No Soap, Radio (Joke)

Nationality: American
Age: 22
Occupation: Finance
Residence: New York City
Performance Date: 3/14/12
Primary Language: English

Two elephants are in a bathtub. One elephant says to the other, “Please pass the soap.” The other elephant says, “No soap, radio!” 

My informant  first heard this joke from her father, who’d been telling it for as long as either she or he can remember. My informant told me that her father used to say this joke to her all the time, and it would always make her laugh. It wasn’t until she turned 12 or so that she realized she had absolutely no idea what the joke meant. She would ask her dad again and he’d just laugh and say the punchline again, “No soap, radio!” As if it were incredibly obvious. After bothering him about it for a long time, she finally told me her that he, in fact, had no idea what the joke meant either. It was just something someone had told him years ago and had stuck with him. The point of the “joke” is that there is no punchline, it’s just a practical joke, meant to provoke a reaction from the person who hears it. Either the person hearing the joke will assume a false understanding of the joke–“Oh, hahaha, I get it!”–and thus becomes the butt of the joke himself, or they will confess that they don’t get it, and therefore feel left out.

The joke is best when told with a wingman.

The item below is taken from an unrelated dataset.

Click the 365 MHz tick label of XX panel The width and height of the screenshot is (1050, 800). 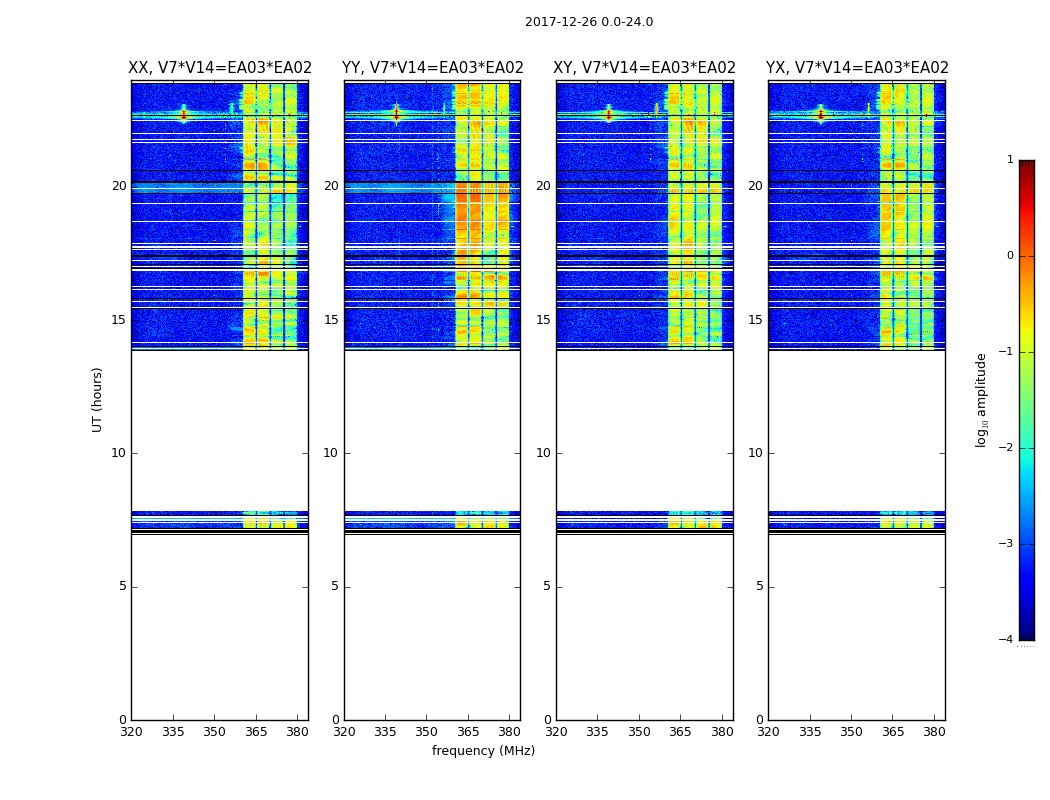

Way when the joker says the punchline, the wingman laughs, which encourages others to laugh–even if they have no idea what they’re laughing about.

My informant tells me her entire immediate family knows this joke, and once in a while they’ll employ it on an unsuspecting stranger. “Everyone always falls for it and laughs the first time,” she said, “and so even after, when you’re on the ‘inside,’ it’s never mean-spirited…everyone is always embarrassed about the time they laughed!”